Description of the task: Please lay out the listing below as a JSON list of strings, one string per line with blank lines skipped, taking only the part from the line containing "Where should I" up to and including the last line of the listing. Leave the pictures out of your answer.
※ ※ ※
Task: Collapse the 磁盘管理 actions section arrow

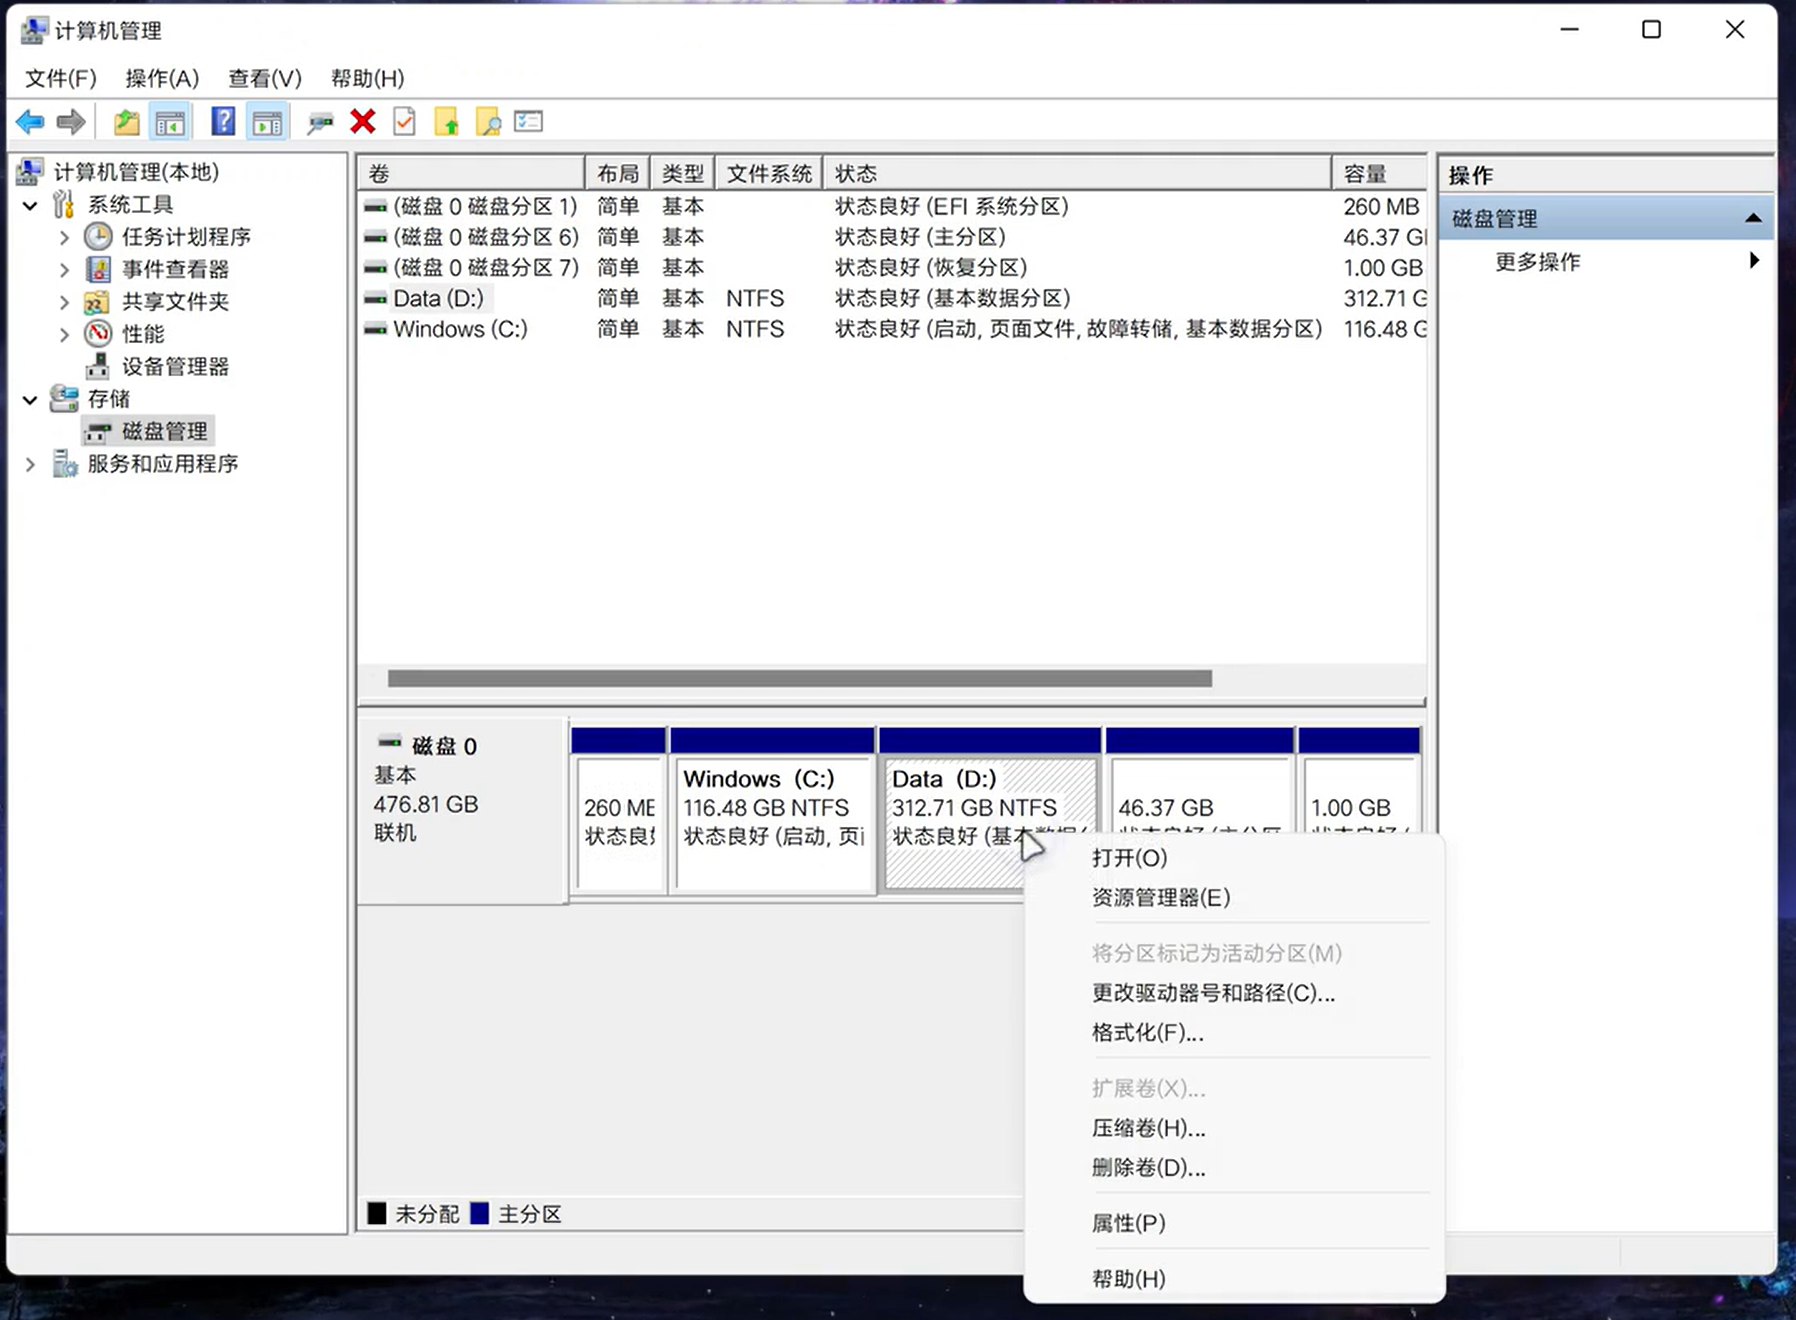Action: [1752, 218]
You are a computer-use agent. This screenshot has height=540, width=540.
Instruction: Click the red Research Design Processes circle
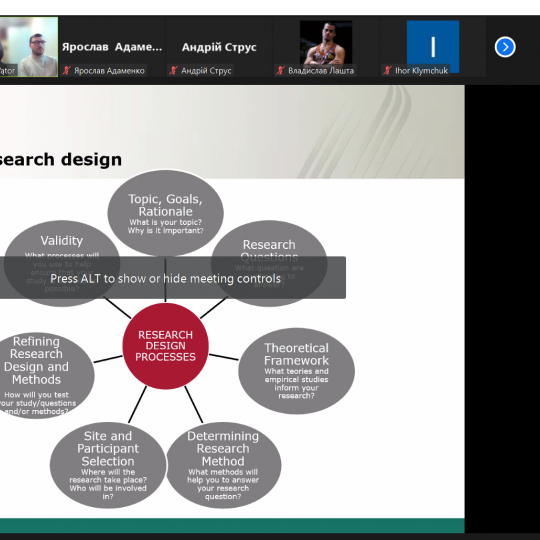pyautogui.click(x=165, y=346)
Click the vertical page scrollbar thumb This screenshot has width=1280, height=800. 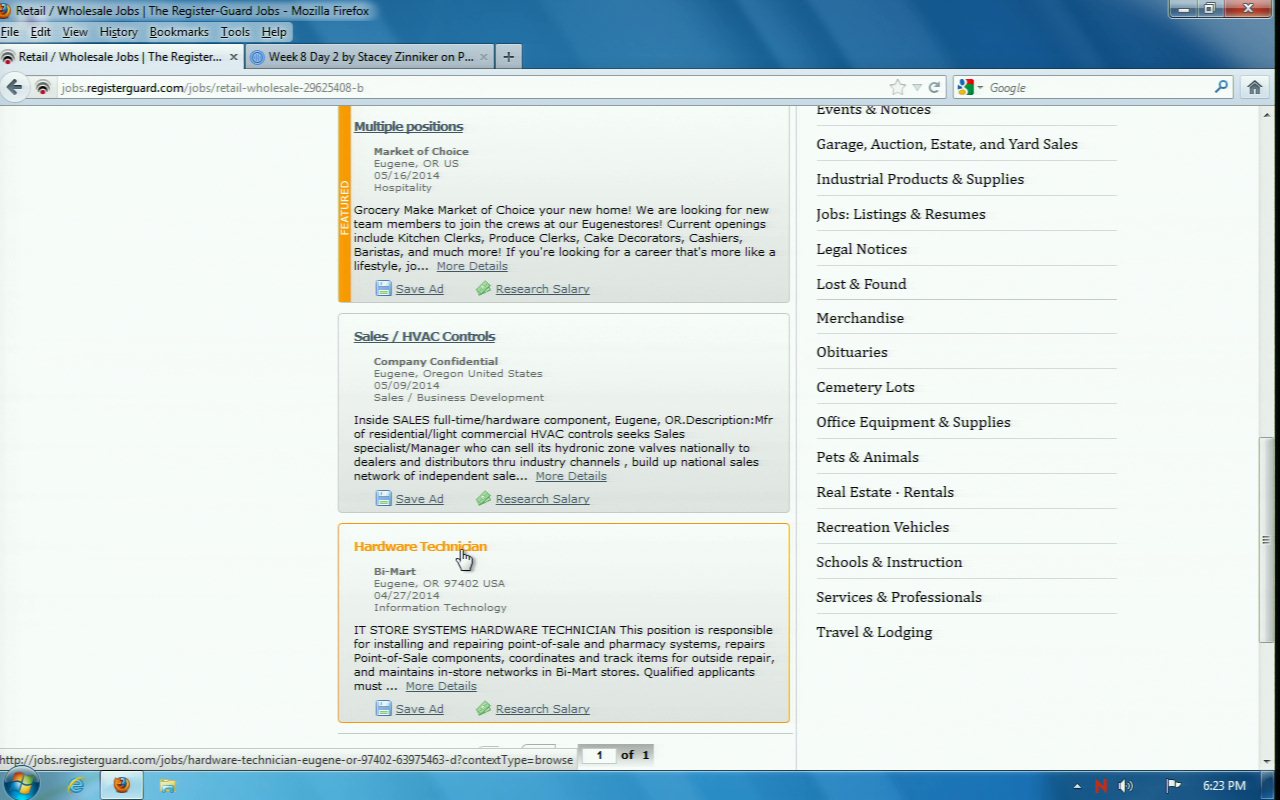point(1265,540)
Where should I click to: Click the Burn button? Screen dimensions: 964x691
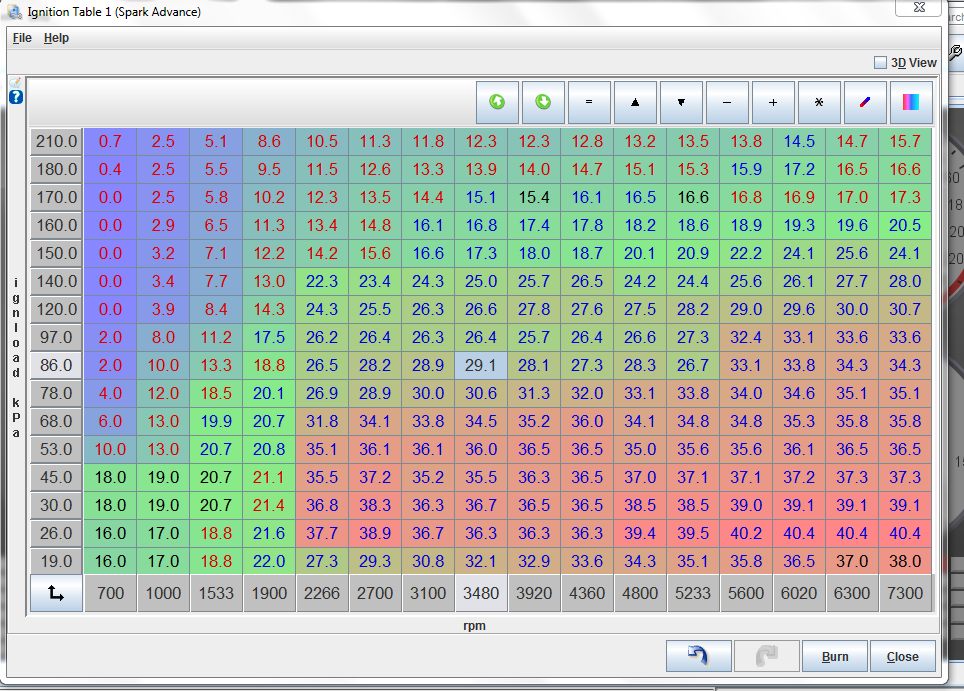[x=834, y=656]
※ ※ ※
Task result:
[
  "Where should I click to: Click the Burn button? Screen dimensions: 964x691",
  "[x=834, y=656]"
]